Pressure on vaccine supplies is forcing the rollout to be slowed down for prisoners and some Defence Force personnel, the Ministry of Health has confirmed.

It is also asking for appointments only, meaning no more walk-ins.

This contrasts to Covid-19 Response Minister Chris Hipkins’ comments on Tuesday. Hipkins was asked whether the expected vaccine shipments between now and the end of July would require the rollout to be scaled down at all.

“No, we shouldn’t do, based on the deliveries,” Hipkins replied.

“We know we’re going to get a reasonable amount through June as we finish up the deliveries that are already scheduled. We’ll have a few extra doses coming through our Covax allocation during that time, and then, through July, we’ve now got the confirmation of a million.”

Added Prime Minister Jacinda Ardern, who hosted the Tuesday press conference with Hipkins: “I breathed a sigh of relief when I got a message from Minister Hipkins telling me what July was looking like. So it will still take planning, but we don’t have quite the same anxiety we had previously that we were ramping up maybe too quickly for the deliveries.”

This afternoon, however, director-general of health Ashley Bloomfield confirmed that the rollout for prisoners and Defence Force personnel will be slowed down.

“Stocks will be tight for the next five weeks and we have planned carefully to manage our way through.

“As part of carefully managing our vaccine stocks over the next five weeks we are slowing, but not stopping, vaccinations planned for people in prison and some civilian and reserve Defence Force personnel.”

He said walks-ins have so far been permitted to get vaccinated in order to avoid wastage. But that was no longer needed because the vaccine can now be safely stored at 2-8 degrees for up to 31 days.

“This means appointments will be required for vaccinations at all DHBs so we can carefully manage our supply during this period.

“Current bookings will not be affected. But DHBs are likely to have to manage the rate of new bookings to ensure they are delivering in line with their current plans.”

A senior clinician, speaking anonymously, told the Otago Daily Times today thatvaccine supplies were low across New Zealand.

“People giving out vaccines have been told to cut right back because there is not enough vaccine for the country to continue at the current rate.

“There is not much transparency from the Ministry of Health regarding vaccine availability.”

Last week Southern District Health Board chief executive Chris Fleming also told a board meeting the region’s vaccination efforts could go faster, but would need to slow down due to supply issues.

In the week ending June 6, New Zealand had 189,660 doses of vaccine available for distribution, down from 288,000 the previous week and 327,240 the week before that.

Recently about 50,000 to 60,000 vaccine doses have been arriving weekly, though the Government won’t say how many weekly doses are expected, citing commercial sensitivity.

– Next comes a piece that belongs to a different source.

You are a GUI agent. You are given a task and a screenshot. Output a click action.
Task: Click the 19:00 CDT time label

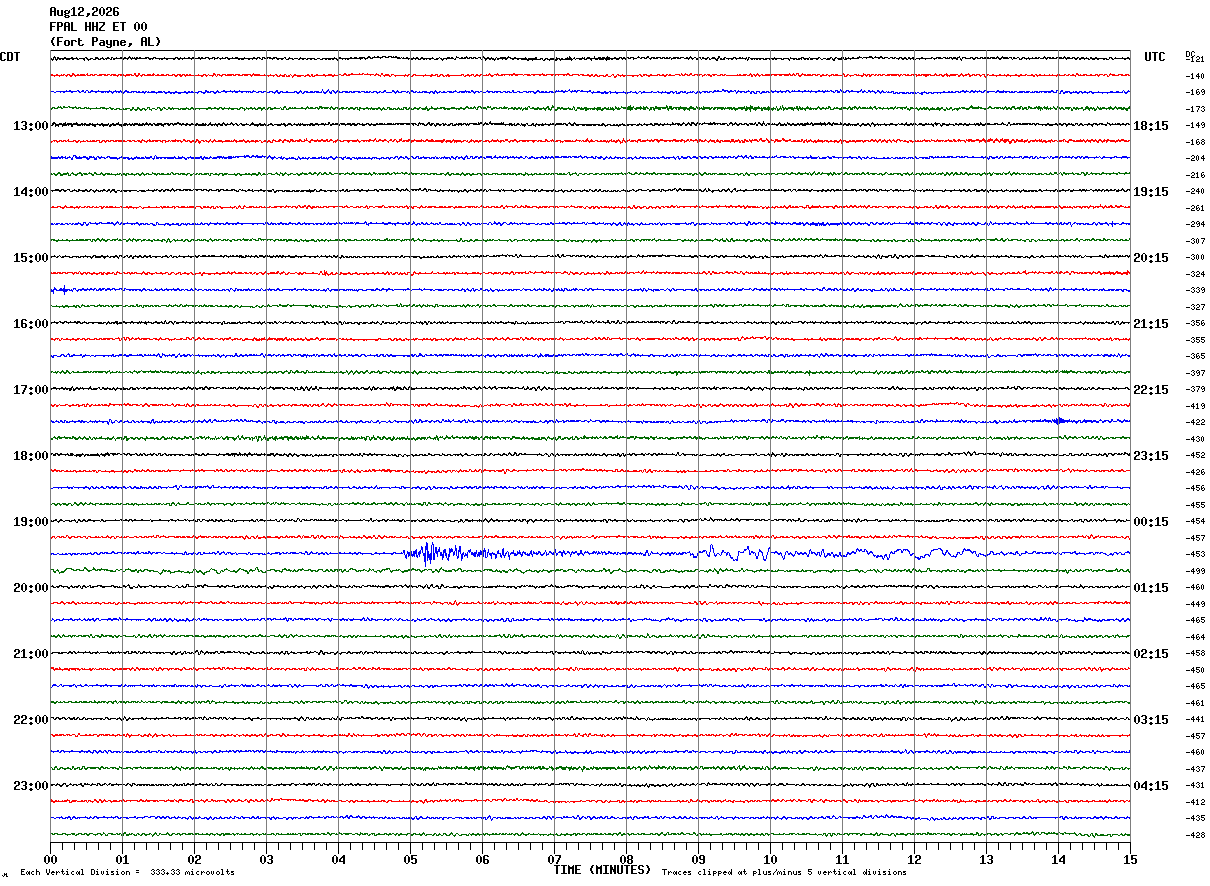31,522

Bloomfield said people in Group 3 – those over the age of 65, people with disabilities, pregnant people and certain health conditions – were anxious to know when they will receive their vaccination.

“We have asked DHBs to ensure people in this group receive an invitation to be vaccinated by the end of July at the latest.”

Vaccinations are open to people in Group 3 now, while Group 4 – the rest of the country 16 and over – is meant to start at the end of July.

Bloomfield said there will be enough weekly arrivals of vaccine shipments for DHBs to deliver 500,000 doses in the next five weeks.

On Tuesday Hipkins and Ardern confirmed the delivery of an estimated 1 million doses of vaccine during July. Most of that – about 700,000 doses – is expected in the second half of July.

Ardern said at the time that New Zealand will have received more than 1.9 million doses in total by the end of July.

The Ministry of Health clarified today that that number was closer to 2.2 million doses, and included 100,000 Covax doses.

As of midnight Tuesday, the rollout was 10 per cent ahead of schedule, but Auckland Metro – which is the region’s three DHBs – were almost 30,000 jabs behind schedule.

Auckland University vaccinologist Dr Helen Petousis-Harris said it was too early to know if there was a problem with the rollout in the Auckland region.

“Certainly anecdotally there are challenges but to be honest it’s hard to get any clarity.”